The U.S. has 17 national marine sanctuaries, five of those in just one state (California); and five marine national monuments, four in the remote central Pacific, and one small one in the northwest Atlantic. But other productive, and troubled marine ecosystems on continental shelves continue to be ignored, largely due to politics.
Alaska for instance — with more shoreline, continental shelf, marine mammals, seabirds, and fish than the rest of the U.S. combined, and one of the most overexploited and climate stressed marine ecosystems in the world ocean — still has no national marine sanctuary or marine national monument, due to federal timidity in the face of industry and political opposition. The federal government has essentially ceded ownership of Alaska’s vast federal offshore waters — over twice the size of the land area of the state — to parochial politics in Alaska.
Astonishingly, the U.S. is the only Arctic coastal nation that still has no permanently protected Arctic Ocean waters. Russia, Canada, Norway and Greenland all have established permanent Arctic marine protected areas.
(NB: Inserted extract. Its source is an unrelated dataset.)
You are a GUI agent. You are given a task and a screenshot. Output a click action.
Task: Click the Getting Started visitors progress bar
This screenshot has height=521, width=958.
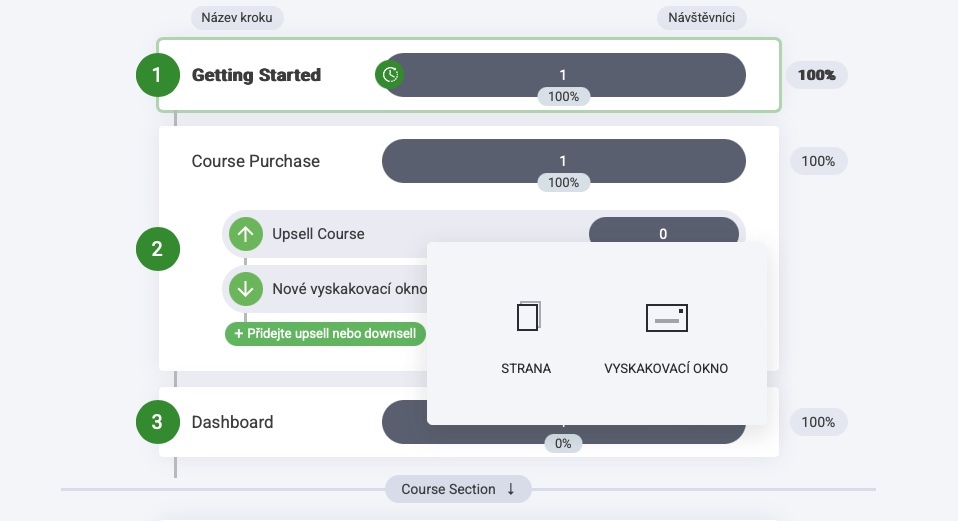pyautogui.click(x=563, y=75)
But while presenting itself as an international leader in Arctic and ocean conservation, the U.S. has only established temporary administrative restrictions in its Arctic waters (oil and gas withdrawals and commercial fishery closures) that will almost certainly be rescinded in the Trump II administration, as they were in Trump I.
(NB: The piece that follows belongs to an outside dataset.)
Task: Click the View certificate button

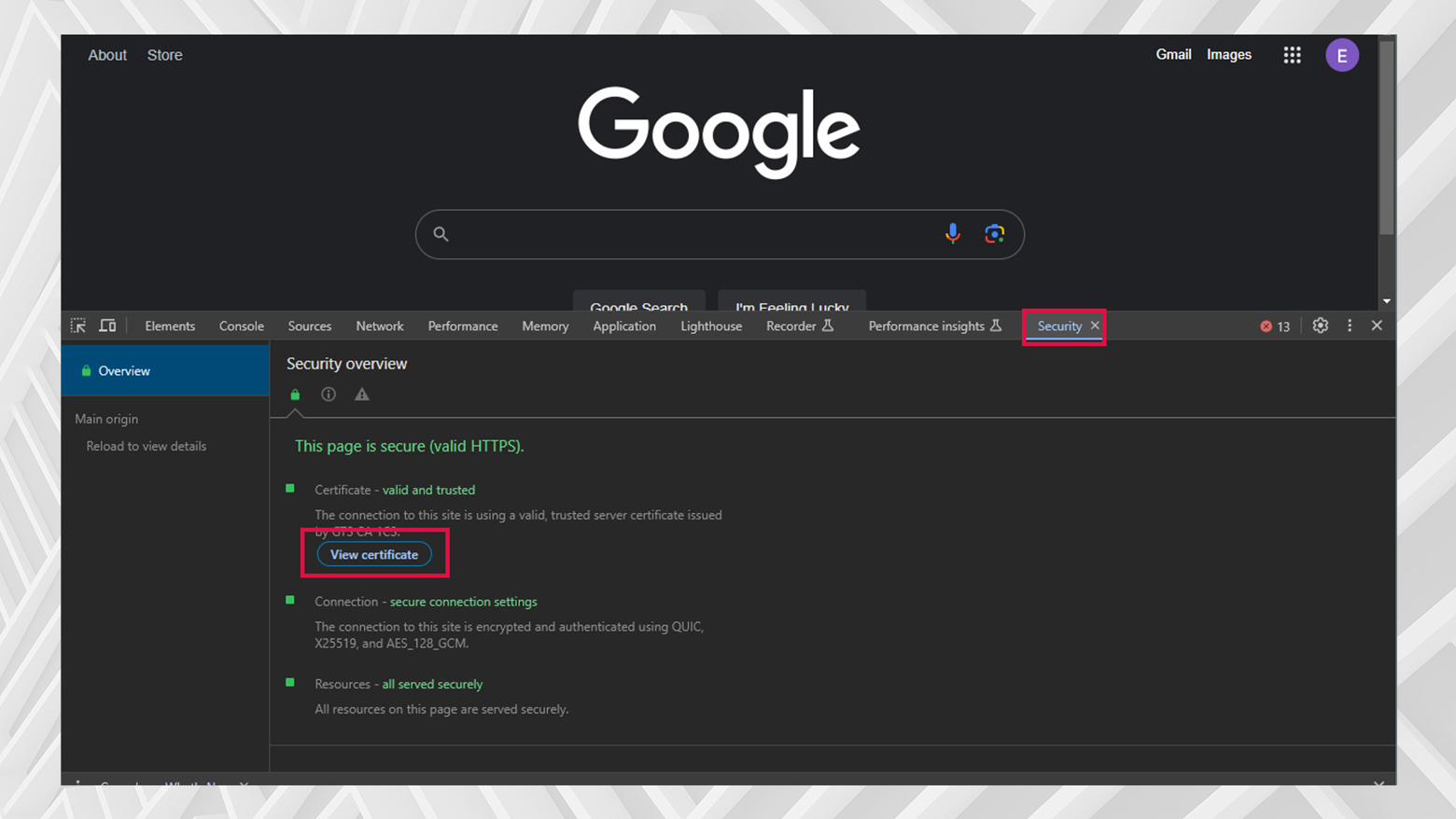Action: pos(374,554)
To remedy this, a group of Arctic Indigenous Peoples, conservationists and marine scientists in Alaska proposed to President Biden that he designate an Arctic Ocean Marine National Monument, to protect the U.S. Arctic Ocean now in severe decline due to global warming and sea ice loss.
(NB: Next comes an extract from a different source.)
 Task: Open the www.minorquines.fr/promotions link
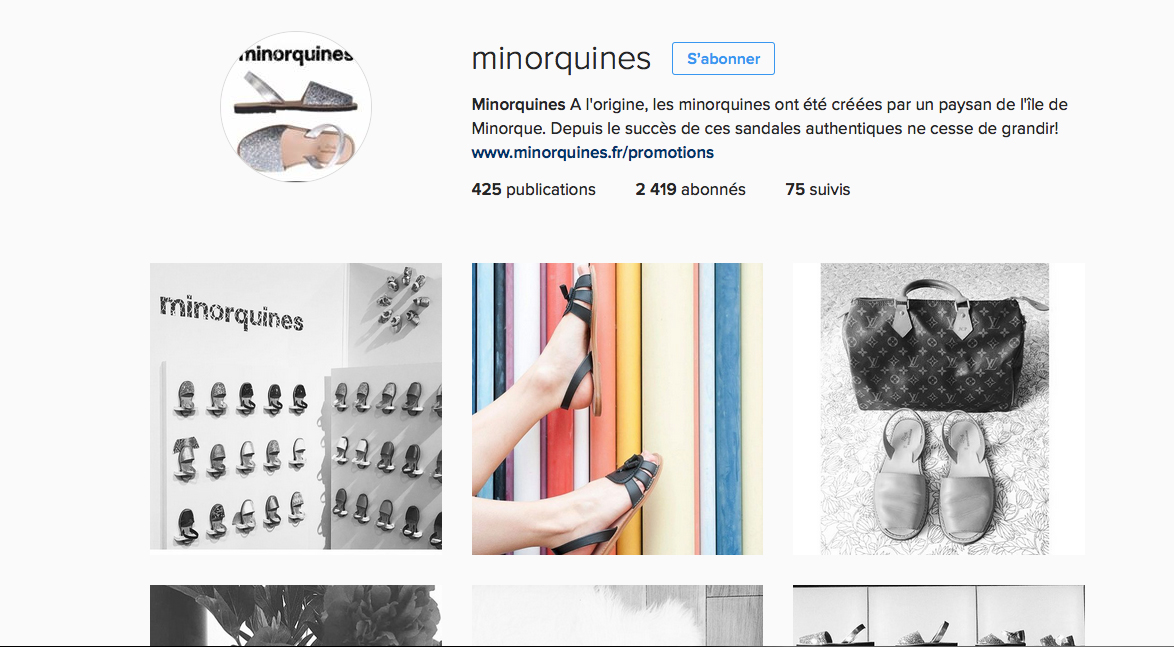pyautogui.click(x=592, y=153)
As proposed, the Arctic Ocean Monument would encompass all U.S. federal waters (3-200 miles offshore) from the Northern Bering Sea north along the U.S./Russia maritime boundary, and east to the U.S./Canada maritime boundary (approximately 219,000 square miles), and would also include the Extended Continental Shelf seabed claims recently made by the U.S. in international Arctic waters north of the 200-mile limit (approximately 200,000 square miles).
The monument would permanently prohibit offshore oil and gas development, commercial fishing, and seabed mining, and would establish a co-management relationship between the federal government and Arctic coastal tribes to manage this vast offshore ecosystem. As the region is the now-submerged ancient homeland for all Indigenous Peoples in the western hemisphere — Beringia — it is an inarguable candidate for monument designation under the Antiquities Act.
Even though President Biden stated that: “What I really want to do ...is conserve significant amounts of Alaskan sea and land forever,” he ignored the Arctic Ocean monument proposal.
This decade is likely our last best chance to secure strong protections for America’s offshore ecosystems, but now as the Biden administration has failed to do so, and Trump II will do none of this, we may have lost that last best chance.
Whenever faced with industry push-back or political pressure to ocean conservation measures, every federal administration, Democratic or Republican, simply refuses to act. This is a recipe for a disastrous future for our oceans. History will not be kind to those government officials with the responsibility to address our ocean crisis, but stood by and did nothing.
President Biden could have helped save our oceans with the simple stroke of his pen, but he refused.
The blame for further industrial damage and decline in America’s ocean ecosystems in the Trump II presidency will be shared by President Biden, as he had the authority, science, public support and national interest obligation to prevent such, yet did nothing — an unconscionable betrayal of the public trust.
Rick Steiner is a marine conservation biologist in Anchorage, retired marine professor with the University of Alaska, chair of the Board of Directors of Public Employees for Environmental Responsibility, and founder of Oasis Earth.